MANY hospitals in the region are breaking EU laws designed to limit the working hours of junior doctors, The Northern Echo can reveal.

The deadline for compliance with the new legal limits was yesterday - but several of the region's biggest hospitals have admitted they still have not hit the target.

The EU adopted the laws to cut the working hours of junior doctors three months ago. It decided that by 2009 no junior must work more than 48 hours a week - a far cry from the 80-hour weeks that were once commonplace.

As a first step, a limit of 58 hours has to be introduced and the deadline for doing so was yesterday.

But a survey carried out by The Northern Echo on Friday found that only two out of six acute hospital trusts expected to be fully compliant with the working time directive.

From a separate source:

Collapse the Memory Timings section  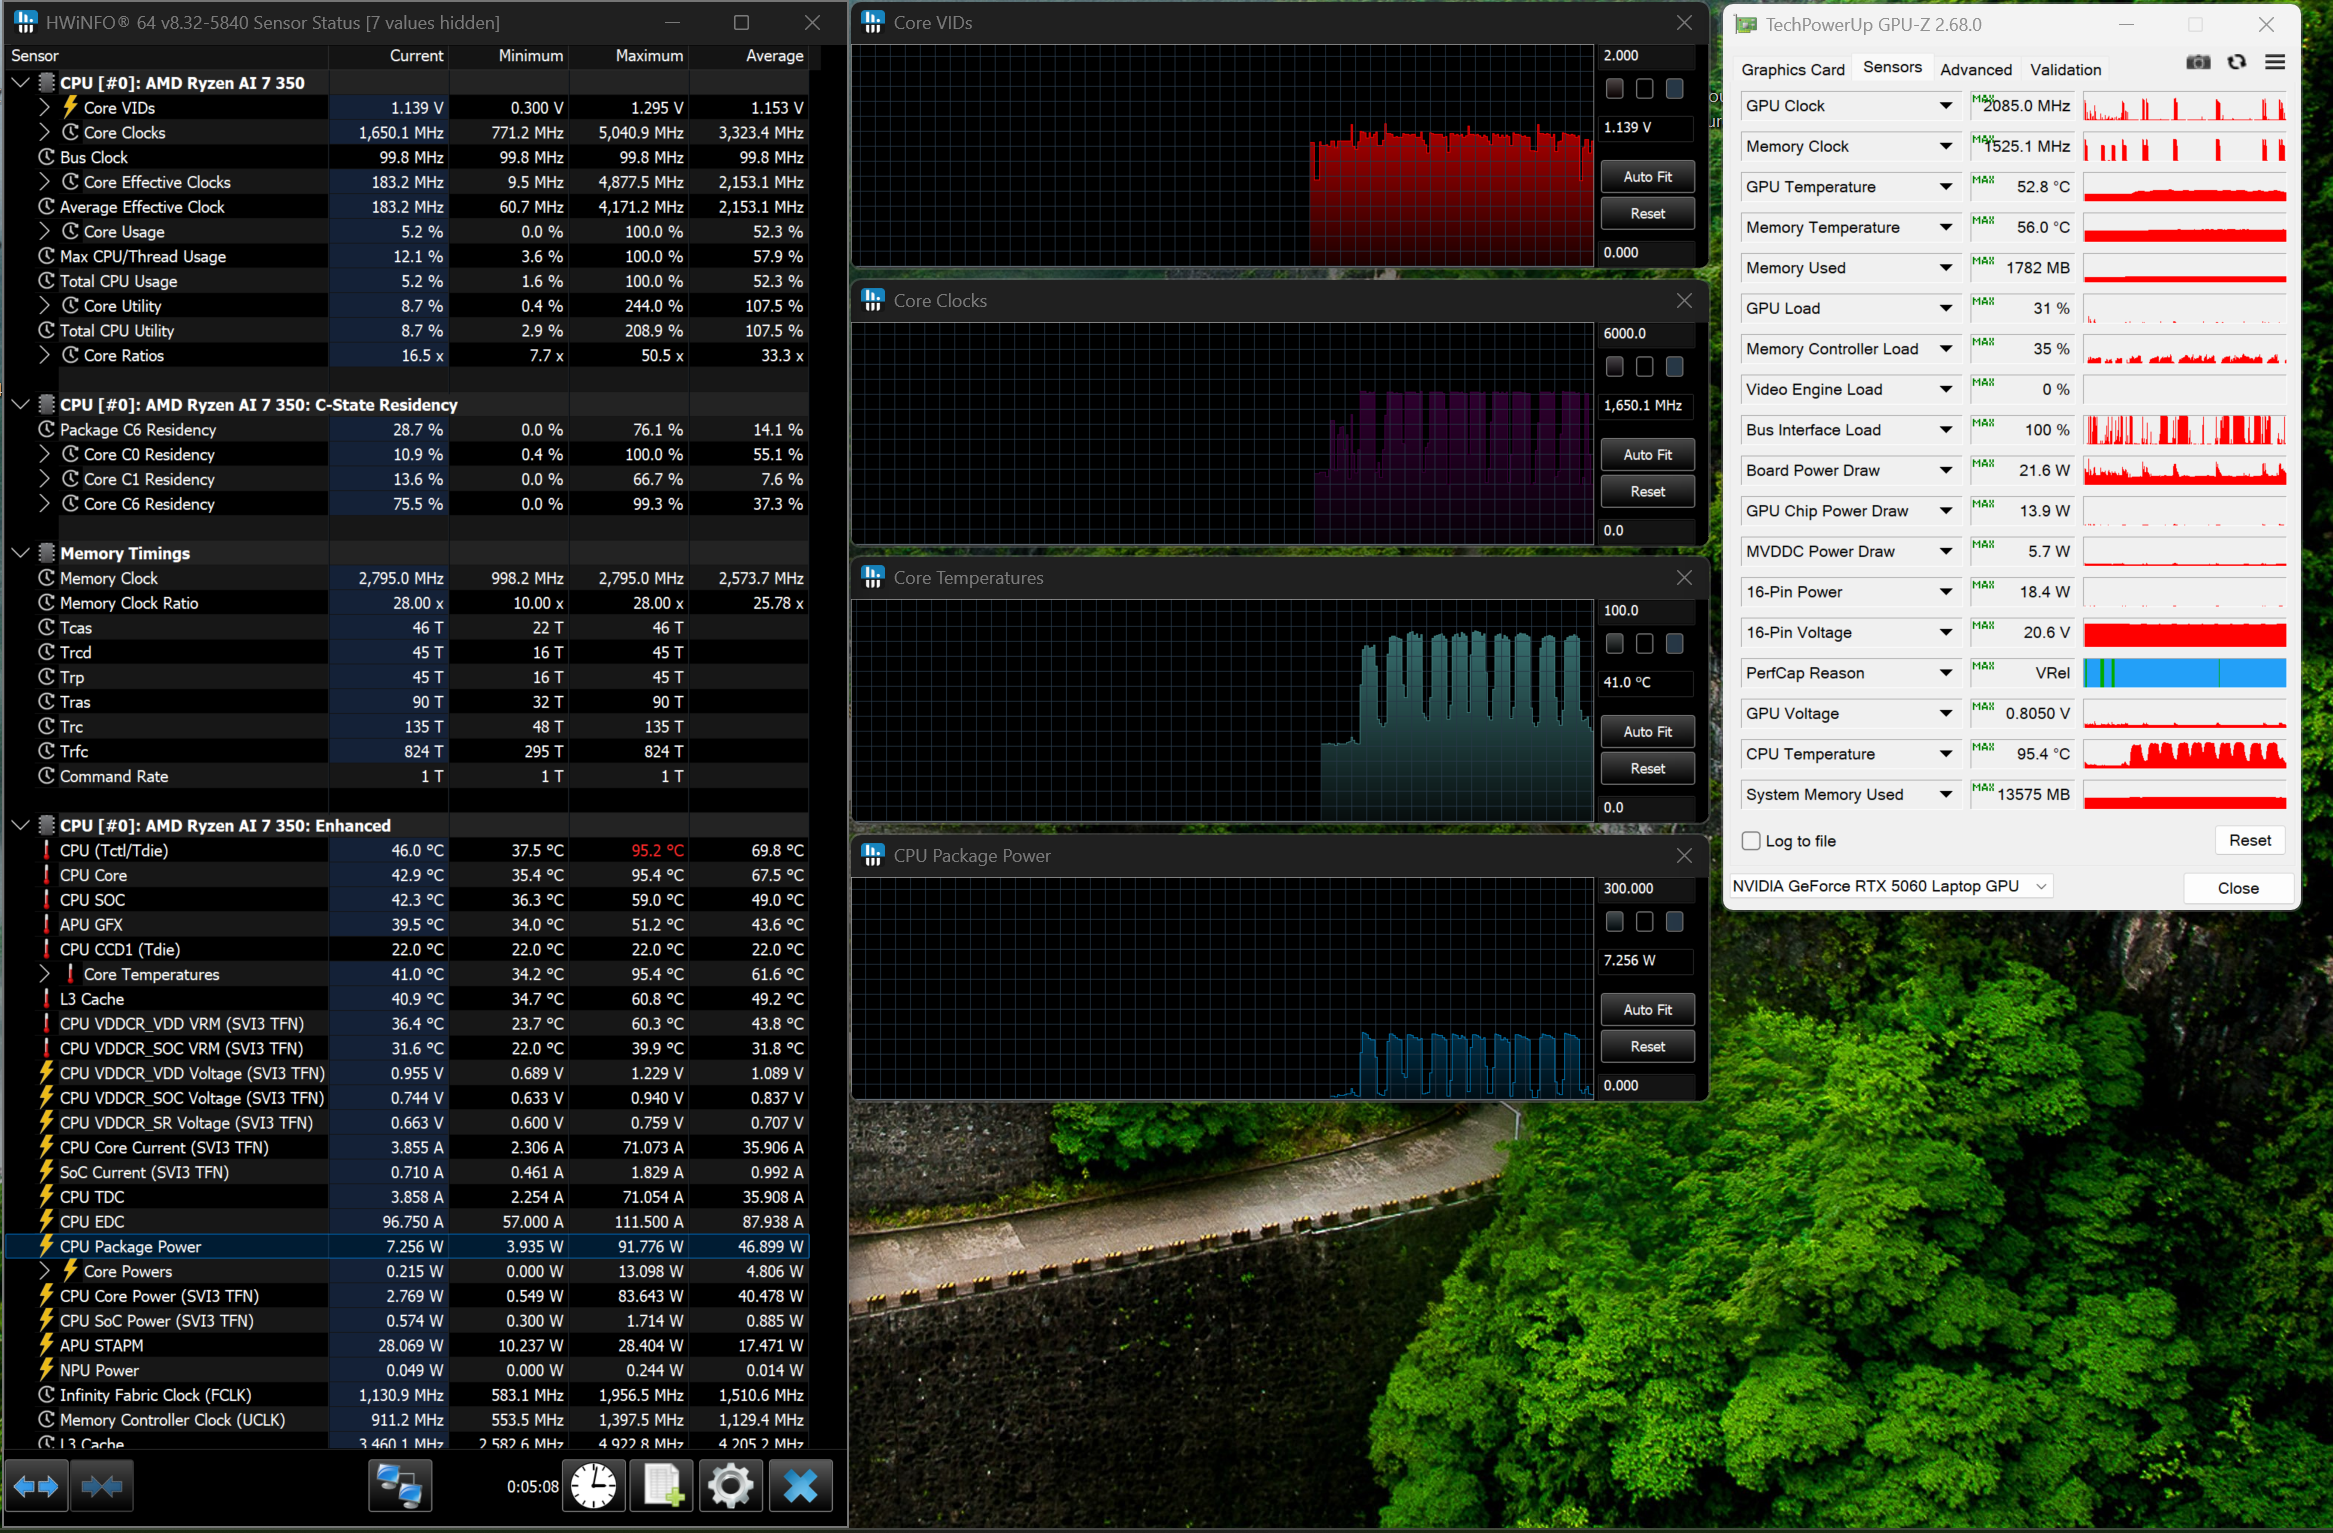tap(20, 553)
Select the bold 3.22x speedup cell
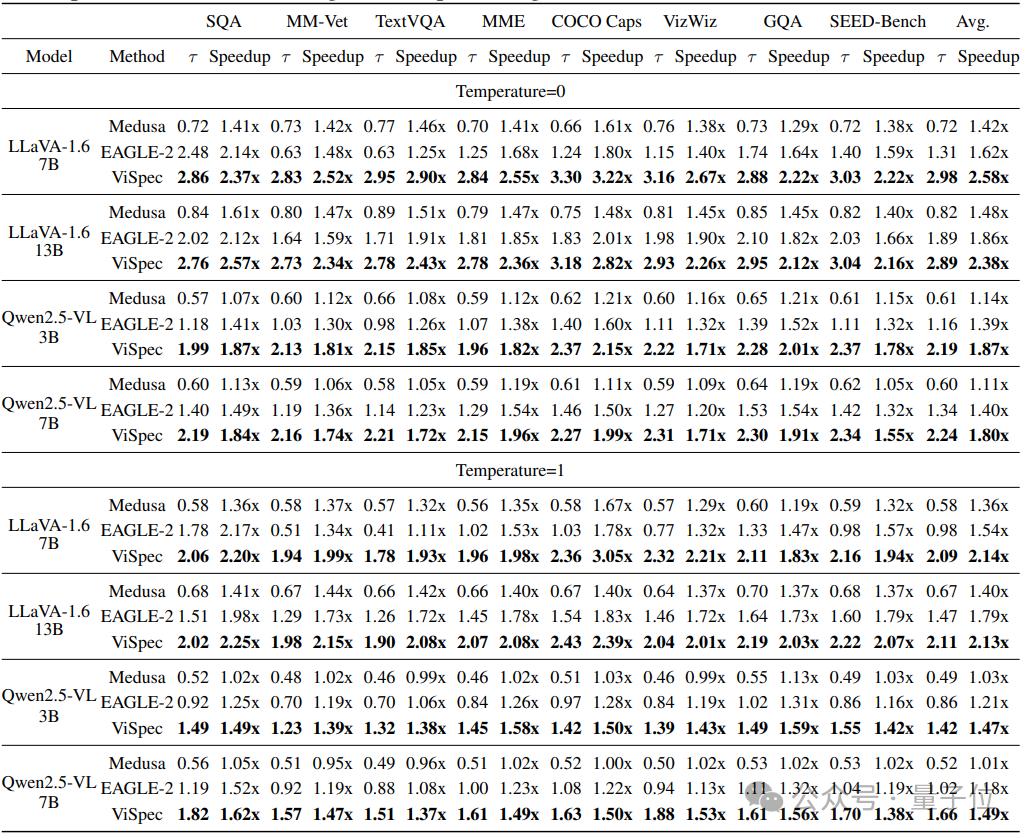The width and height of the screenshot is (1028, 839). tap(612, 178)
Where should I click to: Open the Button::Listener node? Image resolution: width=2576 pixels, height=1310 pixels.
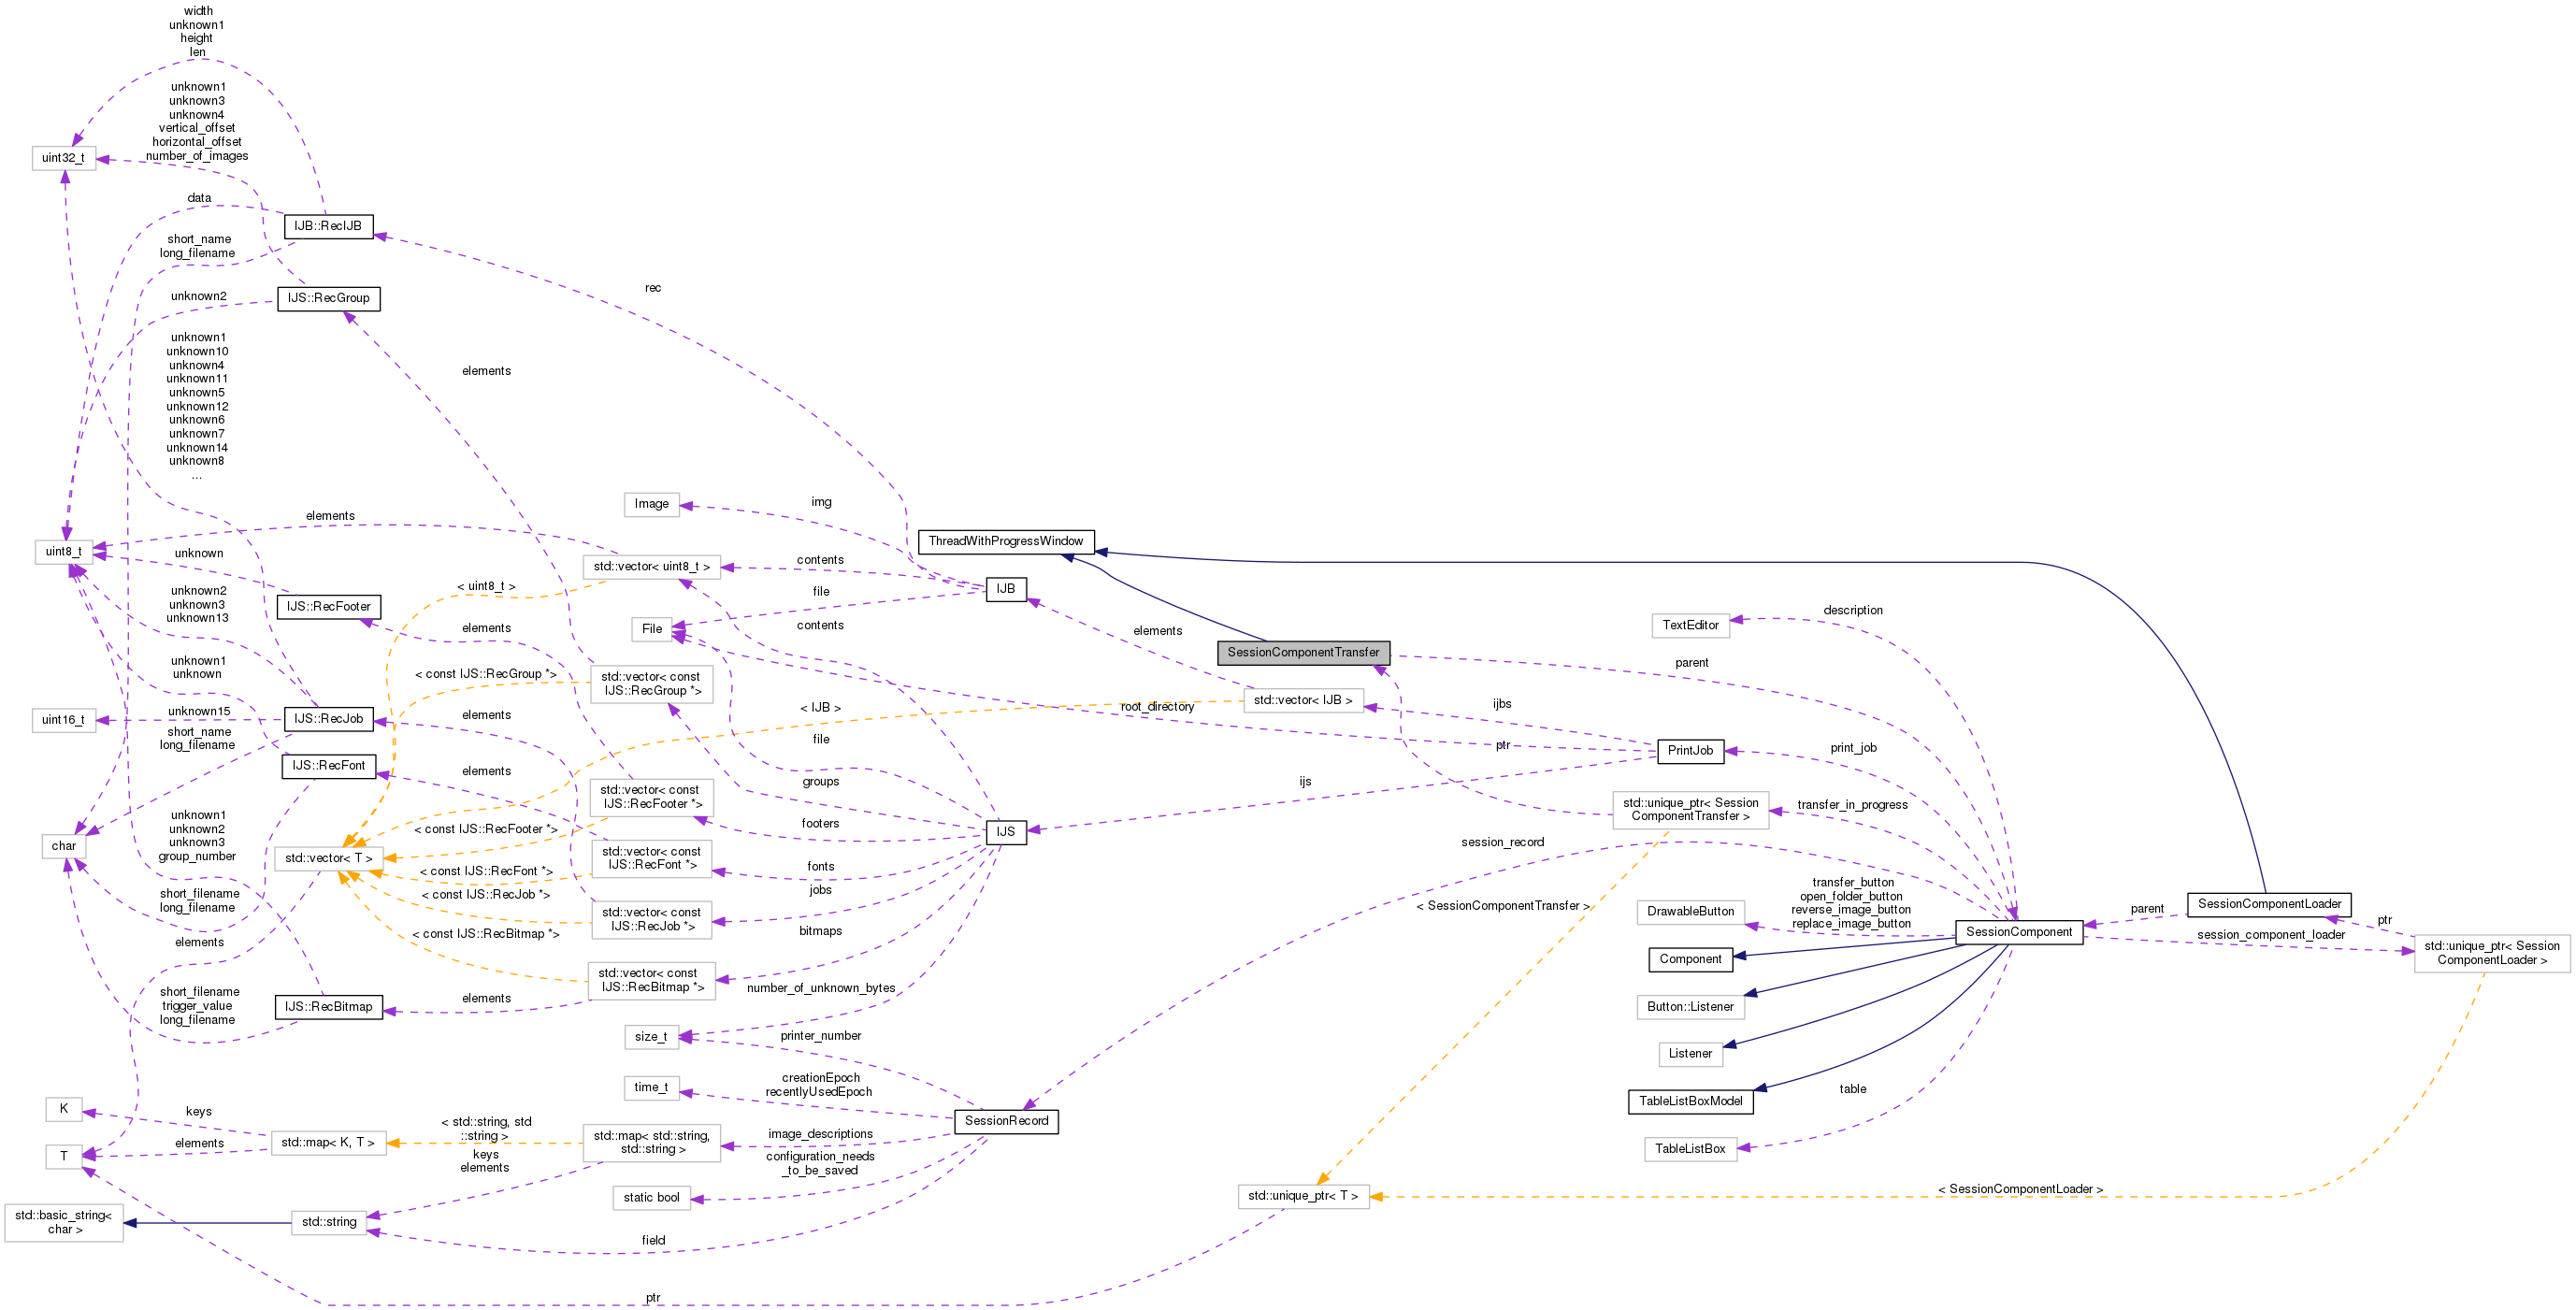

The two trusts which said they will be fully compliant were South Tees Hospitals NHS Trust (which includes the James Cook University Hospital in Middlesbrough) and Gateshead Health NHS Trust (which includes the Queen Elizabeth Hospital).

The other four trusts contacted - County Durham and Darlington, Newcastle Hospitals, North Tees and Hartlepool and Sunderland - said they were close to compliance. However, that still technically places them in breach of the laws.

And trusts which do not comply could be open to prosecution. Nationally, as many as one in six hospitals is now breaking the law.

A spokesman for County Durham and Darlington Acute Hospitals NHS Trust (which includes hospitals in Darlington, Durham City and Bishop Auckland) said: "We are 95 per cent compliant with the working time directive and we have plans in place to meet the remaining five per cent."

Officials at North Tees and Hartlepool NHS Trust said: "We will be 80 per cent compliant by Sunday." And at City Hospitals Sunderland, a spokeswoman said the trust was close to compliance.